SCUOLA DI CUCINA – IL RAGU’ BOLOGNESE

ESECUZIONE: MEDIA
OCCORRENTE:
pentola e coperchio

IDEALE PER: pasta all’uovo, lasagne, pasta pasticciata al forno, cappellacci e tortelli, ravioli, pasta secca tipo fusilli, penne, farfalle, gramigna… (no spaghetti)

INGREDIENTI (per 4 persone):
√ 1 cipolla, 3 coste di sedano e 1 carota
√ 300 gr di polpa di manzo (cartella o fusello) macinata
√ 150 gr di pancetta di maiale macinata
√ 1 bicchiere di vino bianco secco
√ 300 gr di passata di pomodoro
√ 1 bicchiere di brodo
√ 1/2 bicchiere di latte intero
√ sale e pepe
√ 1 presa di zucchero
√ olio evo o 1 noce di burro
√ erbe aromatiche fresche (facoltativo)

ESECUZIONE

Due giorni dopo la mia nascita, esattamente il 17 ottobre 1982, alla Camera di Commercio di Bologna venne depositata la ricetta del ragù alla bolognese. Gli ingredienti sopra sono quelli della ricetta depositata, ma potete usare anche il macinato misto oppure il macinato di manzo e la salsiccia di maiale. In ogni caso, oltre a delle carni buone e fresche (prendetele da un macellaio), l’importante è avere pazienza. Un buon ragù deve cuocere per almeno 2 ore. Si dovrebbe usare un tegame di terracotta e il cucchiaio di legno; la pancetta andrebbe prima tagliata a cubetti, poi sminuzzata con una mezzaluna e fatta sciogliere con una noce di burro, ancora prima di aggiungere il soffritto di verdure.
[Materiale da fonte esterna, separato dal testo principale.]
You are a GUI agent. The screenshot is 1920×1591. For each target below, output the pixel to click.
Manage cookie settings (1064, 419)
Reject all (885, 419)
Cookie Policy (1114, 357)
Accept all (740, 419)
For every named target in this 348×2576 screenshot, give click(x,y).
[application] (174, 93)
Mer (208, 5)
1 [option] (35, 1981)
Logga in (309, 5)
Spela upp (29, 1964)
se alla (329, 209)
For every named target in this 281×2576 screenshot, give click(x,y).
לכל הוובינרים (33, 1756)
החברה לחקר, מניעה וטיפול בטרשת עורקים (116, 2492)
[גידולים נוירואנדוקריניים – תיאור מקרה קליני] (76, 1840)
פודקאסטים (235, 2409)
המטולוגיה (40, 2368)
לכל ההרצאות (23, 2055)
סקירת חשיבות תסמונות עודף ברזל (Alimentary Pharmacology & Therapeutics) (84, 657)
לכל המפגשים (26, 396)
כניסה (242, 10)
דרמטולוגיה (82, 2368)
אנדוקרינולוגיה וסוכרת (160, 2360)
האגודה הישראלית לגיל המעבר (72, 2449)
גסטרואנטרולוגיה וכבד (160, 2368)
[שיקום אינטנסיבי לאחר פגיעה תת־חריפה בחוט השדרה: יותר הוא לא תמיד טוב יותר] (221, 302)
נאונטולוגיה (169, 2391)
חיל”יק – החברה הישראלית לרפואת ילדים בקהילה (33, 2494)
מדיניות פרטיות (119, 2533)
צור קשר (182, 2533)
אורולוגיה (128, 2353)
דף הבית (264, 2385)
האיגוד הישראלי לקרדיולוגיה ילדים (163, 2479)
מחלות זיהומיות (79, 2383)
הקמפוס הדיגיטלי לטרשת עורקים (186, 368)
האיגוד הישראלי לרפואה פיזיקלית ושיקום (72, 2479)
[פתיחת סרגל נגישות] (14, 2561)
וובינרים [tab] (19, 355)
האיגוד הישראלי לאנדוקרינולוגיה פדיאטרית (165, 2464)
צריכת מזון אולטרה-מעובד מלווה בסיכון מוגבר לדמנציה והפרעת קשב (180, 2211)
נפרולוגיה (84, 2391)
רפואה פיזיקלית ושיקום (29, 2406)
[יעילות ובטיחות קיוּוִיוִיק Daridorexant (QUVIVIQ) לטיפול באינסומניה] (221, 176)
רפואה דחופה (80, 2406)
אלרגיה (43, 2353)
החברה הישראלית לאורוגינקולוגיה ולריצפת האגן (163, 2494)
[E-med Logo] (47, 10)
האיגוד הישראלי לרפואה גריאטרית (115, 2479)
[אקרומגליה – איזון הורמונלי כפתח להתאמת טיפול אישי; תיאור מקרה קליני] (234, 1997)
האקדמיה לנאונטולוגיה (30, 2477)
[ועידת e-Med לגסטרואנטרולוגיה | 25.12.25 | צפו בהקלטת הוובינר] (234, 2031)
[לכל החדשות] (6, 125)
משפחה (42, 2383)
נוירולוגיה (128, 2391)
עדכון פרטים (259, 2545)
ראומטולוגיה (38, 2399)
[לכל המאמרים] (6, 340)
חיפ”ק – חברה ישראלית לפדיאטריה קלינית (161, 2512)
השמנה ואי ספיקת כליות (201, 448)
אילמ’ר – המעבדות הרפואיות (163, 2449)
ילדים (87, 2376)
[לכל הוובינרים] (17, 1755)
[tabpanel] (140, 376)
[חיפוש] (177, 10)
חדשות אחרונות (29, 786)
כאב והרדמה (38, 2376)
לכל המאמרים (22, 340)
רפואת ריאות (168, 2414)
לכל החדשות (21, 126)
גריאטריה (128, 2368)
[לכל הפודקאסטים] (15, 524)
Preparare il soffritto, tritando finemente, la cipolla, il sedano e la carota. Soffriggerlo in una padella con un filo d’olio o una noce di burro. Aggiungere le carni tritate e farle “sfrigolare”. Bagnare con il vino e farlo evaporare, mantenendo sempre la fiamma media. A questo punto, aggiungere la passata e far sobbollire per almeno 2 ore, a fiamma bassa e con il coperchio.

Verso la fine, aggiungere il bicchiere di latte e una presa di zucchero: serviranno entrambi per togliere acidità al pomodoro ed il latte, penetrando nella carne, la manterrà morbida.
Salare e pepare. Se vedete che si asciuga molto, durante la cottura, aggiungere del brodo.

A me piace aggiungere anche, una volta spenta la fiamma, qualche odore, avendo nel giardino molte erbe aromatiche fresche, come qualche foglia di basilico oppure un rametto di rosmarino.